Study text: Begin

When such an interferometer is, for example, employed in a spectrometric instrument for optical spectroscopy, an observation beam consisting of relatively broad band radiation in a wavelength region of interest is launched into the interferometer to strike the beamsplitter. In this context the term “launched” refers to a beam being transmitted from a last optical element, such as a light source, a fiber optic end, a lens or other optical element which may affect the beam path or shape. This observation beam is split into essentially two parts of equal intensity at the beamsplitter. A first beam is reflected by the beamsplitter and travels along a first ‘arm’ of the interferometer to the first reflector from where it is reflected back to the beamsplitter. A second beam is transmitted through the beamsplitter and travels along a second ‘arm’ to the second reflector from where it is also reflected back to the beamsplitter to overlap the reflected first beam. The retardation, δ, is the difference between the optical path lengths of the two arms and depending on the retardation each wavelength of the spectral source may interfere destructively or constructively when the back-reflected light in the two arms overlap on the beamsplitter. The intensity pattern of the overlapping, interfering light as a function of retardation is known as an interferogram. The interferogram is recorded by a detector as the one or more reflectors are moved to create cyclic excursions of the related optical path and hence a cyclic optical path length difference between the first and the second beams. As a result of this each wavelength in the observation beam is modulated at a different frequency. Spectral information may then be extracted from this observation interferogram by numerically performing a Fourier transform (FT).
When recording an observation interferogram, particularly when using the so-called Fast FT technique, the sampling of the output of the associated detector at exact equidistant positions of the translatable reflector is critical for avoiding error.

Study text: End

_Request_
Reproduce the interferometer passage word for word, between "When recording an" and "for avoiding error.", inclusive. The material that comes next has no connection to the interferometer passage.

Dataset extract: Begin

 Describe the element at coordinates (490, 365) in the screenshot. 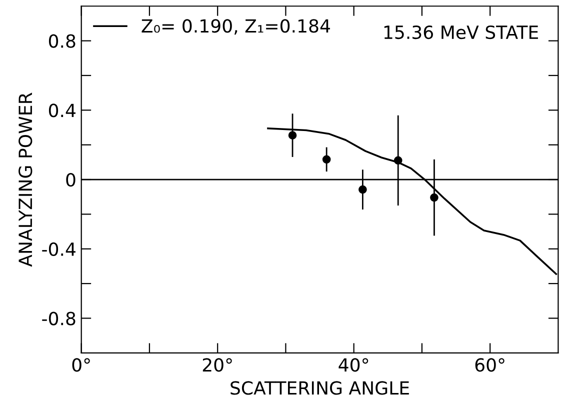

I see `x-tick-label: 60°` at that location.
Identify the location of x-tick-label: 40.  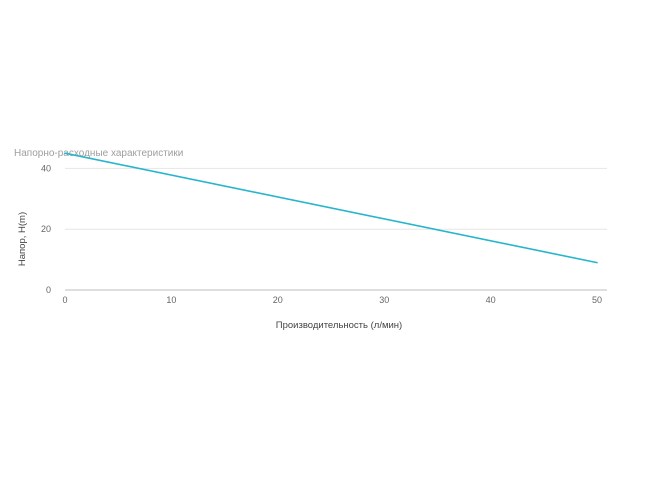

Dataset extract: End

_Result below_
When recording an observation interferogram, particularly when using the so-called Fast FT technique, the sampling of the output of the associated detector at exact equidistant positions of the translatable reflector is critical for avoiding error.